# TASK STATEMENT
Take the line containing "Task: Click the Up hosts total of 14" and all lines after it, through the end of the material, and repeat them exactly, pictures left out.

# GIVEN RECORDS
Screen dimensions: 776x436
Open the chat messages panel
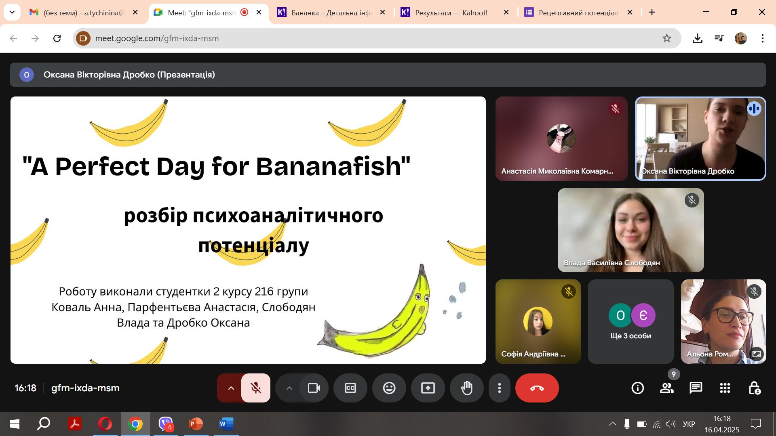(x=696, y=388)
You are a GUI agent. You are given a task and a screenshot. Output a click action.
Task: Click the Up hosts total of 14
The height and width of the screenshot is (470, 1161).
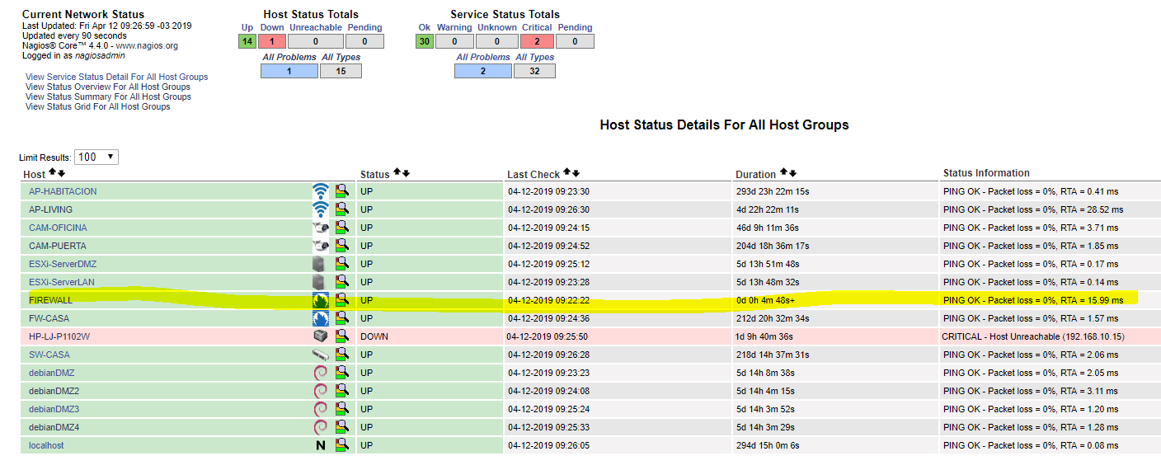click(x=247, y=41)
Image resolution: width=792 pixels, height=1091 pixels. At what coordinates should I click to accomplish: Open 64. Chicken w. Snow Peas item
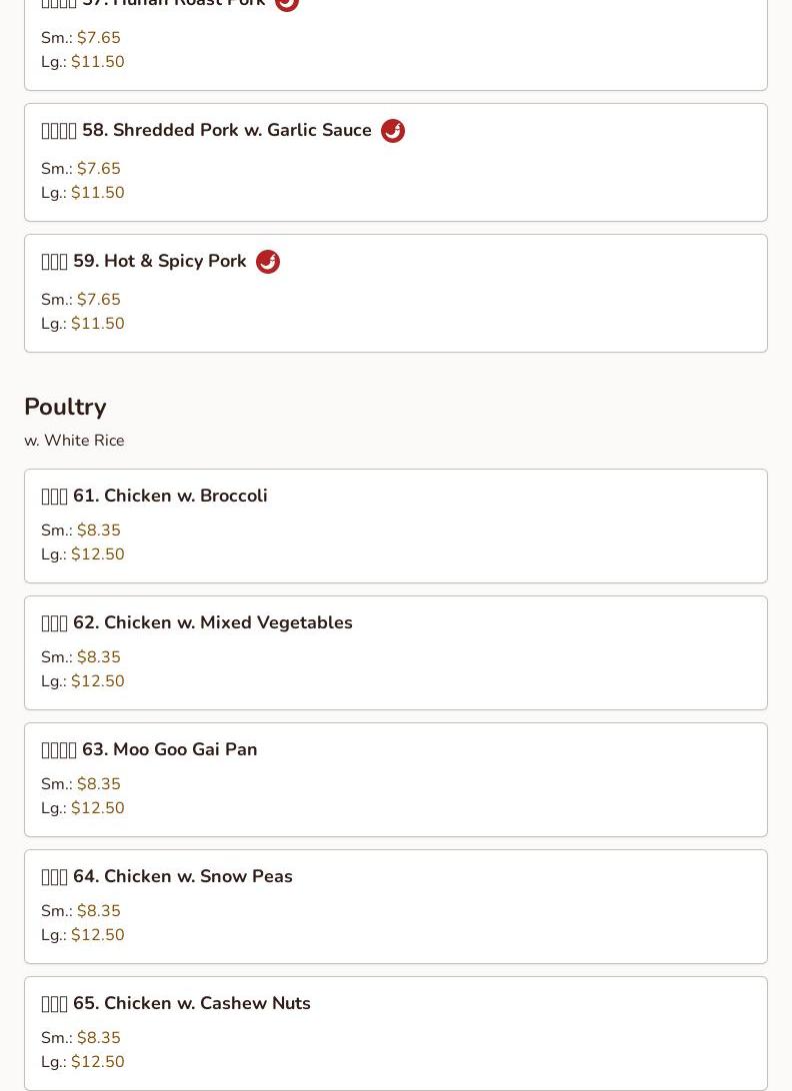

# YOUR RESPONSE
Task: Click the Up hosts total of 14
The height and width of the screenshot is (470, 1161).
click(x=247, y=41)
Image resolution: width=792 pixels, height=1091 pixels. At what coordinates should I click to accomplish: Open 64. Chicken w. Snow Peas item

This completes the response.